**** RECORDS PROVIDED ****
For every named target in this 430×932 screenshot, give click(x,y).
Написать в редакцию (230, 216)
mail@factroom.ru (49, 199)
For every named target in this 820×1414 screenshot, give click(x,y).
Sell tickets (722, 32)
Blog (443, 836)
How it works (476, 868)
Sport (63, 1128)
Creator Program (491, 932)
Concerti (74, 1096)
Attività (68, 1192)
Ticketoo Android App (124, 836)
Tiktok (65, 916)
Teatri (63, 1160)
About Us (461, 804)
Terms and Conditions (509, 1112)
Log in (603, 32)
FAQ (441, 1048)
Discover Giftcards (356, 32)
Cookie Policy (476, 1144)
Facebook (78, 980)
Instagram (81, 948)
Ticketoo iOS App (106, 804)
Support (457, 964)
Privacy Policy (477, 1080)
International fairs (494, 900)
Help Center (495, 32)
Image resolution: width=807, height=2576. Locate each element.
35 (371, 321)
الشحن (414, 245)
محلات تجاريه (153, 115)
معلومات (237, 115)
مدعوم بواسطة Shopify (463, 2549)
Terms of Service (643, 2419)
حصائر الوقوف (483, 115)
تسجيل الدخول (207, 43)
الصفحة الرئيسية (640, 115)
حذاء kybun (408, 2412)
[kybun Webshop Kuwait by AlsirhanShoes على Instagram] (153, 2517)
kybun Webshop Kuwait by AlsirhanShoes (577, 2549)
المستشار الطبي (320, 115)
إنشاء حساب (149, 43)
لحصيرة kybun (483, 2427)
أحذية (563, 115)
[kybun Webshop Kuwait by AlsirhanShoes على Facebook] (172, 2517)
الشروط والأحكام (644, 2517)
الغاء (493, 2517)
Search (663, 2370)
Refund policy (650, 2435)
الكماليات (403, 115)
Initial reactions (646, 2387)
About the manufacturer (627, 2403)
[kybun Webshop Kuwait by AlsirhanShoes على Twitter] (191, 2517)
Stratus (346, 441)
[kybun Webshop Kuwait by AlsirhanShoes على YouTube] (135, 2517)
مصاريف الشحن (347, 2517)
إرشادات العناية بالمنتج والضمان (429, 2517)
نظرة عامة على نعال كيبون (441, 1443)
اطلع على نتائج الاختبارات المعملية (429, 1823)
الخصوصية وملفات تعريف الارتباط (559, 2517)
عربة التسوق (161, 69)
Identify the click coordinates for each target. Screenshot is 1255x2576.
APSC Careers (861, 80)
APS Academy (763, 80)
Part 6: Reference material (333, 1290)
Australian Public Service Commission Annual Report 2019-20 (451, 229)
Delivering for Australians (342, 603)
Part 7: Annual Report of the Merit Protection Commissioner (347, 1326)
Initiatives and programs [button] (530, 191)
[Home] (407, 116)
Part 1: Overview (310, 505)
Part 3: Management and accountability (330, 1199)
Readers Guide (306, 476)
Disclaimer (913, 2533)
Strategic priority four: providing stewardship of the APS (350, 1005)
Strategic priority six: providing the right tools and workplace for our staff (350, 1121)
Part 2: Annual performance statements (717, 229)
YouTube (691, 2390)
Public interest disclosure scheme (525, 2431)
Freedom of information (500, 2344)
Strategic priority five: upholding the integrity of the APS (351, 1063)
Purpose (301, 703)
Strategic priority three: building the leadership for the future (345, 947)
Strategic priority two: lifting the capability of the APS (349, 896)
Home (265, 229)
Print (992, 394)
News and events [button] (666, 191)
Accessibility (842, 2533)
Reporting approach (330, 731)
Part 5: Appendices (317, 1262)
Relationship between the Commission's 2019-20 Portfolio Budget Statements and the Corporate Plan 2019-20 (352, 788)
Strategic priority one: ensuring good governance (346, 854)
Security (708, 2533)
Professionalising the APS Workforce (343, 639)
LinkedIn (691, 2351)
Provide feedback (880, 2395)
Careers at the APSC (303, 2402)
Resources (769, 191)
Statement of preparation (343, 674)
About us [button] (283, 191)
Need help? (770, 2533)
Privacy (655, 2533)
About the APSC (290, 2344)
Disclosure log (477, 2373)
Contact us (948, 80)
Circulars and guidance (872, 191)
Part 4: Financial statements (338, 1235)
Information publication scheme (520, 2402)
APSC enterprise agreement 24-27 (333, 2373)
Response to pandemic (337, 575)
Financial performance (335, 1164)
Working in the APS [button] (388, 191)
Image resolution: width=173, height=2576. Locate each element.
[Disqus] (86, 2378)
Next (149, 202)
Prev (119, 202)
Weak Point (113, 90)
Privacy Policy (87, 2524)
****
● GOAL OF THE EXERCISE:
Could you reproduce, exactly, every line above from the line with "إنشاء حساب (149, 43)" to the line with "Part 2: Annual", and no other line? Both ends count.

● ANSWER BOX:
إنشاء حساب (149, 43)
لحصيرة kybun (483, 2427)
أحذية (563, 115)
[kybun Webshop Kuwait by AlsirhanShoes على Facebook] (172, 2517)
الشروط والأحكام (644, 2517)
الغاء (493, 2517)
Search (663, 2370)
Refund policy (650, 2435)
الكماليات (403, 115)
Initial reactions (646, 2387)
About the manufacturer (627, 2403)
[kybun Webshop Kuwait by AlsirhanShoes على Twitter] (191, 2517)
Stratus (346, 441)
[kybun Webshop Kuwait by AlsirhanShoes على YouTube] (135, 2517)
مصاريف الشحن (347, 2517)
إرشادات العناية بالمنتج والضمان (429, 2517)
نظرة عامة على نعال كيبون (441, 1443)
اطلع على نتائج الاختبارات المعملية (429, 1823)
الخصوصية وملفات تعريف الارتباط (559, 2517)
عربة التسوق (161, 69)
Identify the click coordinates for each target. Screenshot is 1255x2576.
APSC Careers (861, 80)
APS Academy (763, 80)
Part 6: Reference material (333, 1290)
Australian Public Service Commission Annual Report 2019-20 (451, 229)
Delivering for Australians (342, 603)
Part 7: Annual Report of the Merit Protection Commissioner (347, 1326)
Initiatives and programs [button] (530, 191)
[Home] (407, 116)
Part 1: Overview (310, 505)
Part 3: Management and accountability (330, 1199)
Readers Guide (306, 476)
Disclaimer (913, 2533)
Strategic priority four: providing stewardship of the APS (350, 1005)
Strategic priority six: providing the right tools and workplace for our staff (350, 1121)
Part 2: Annual performance statements (717, 229)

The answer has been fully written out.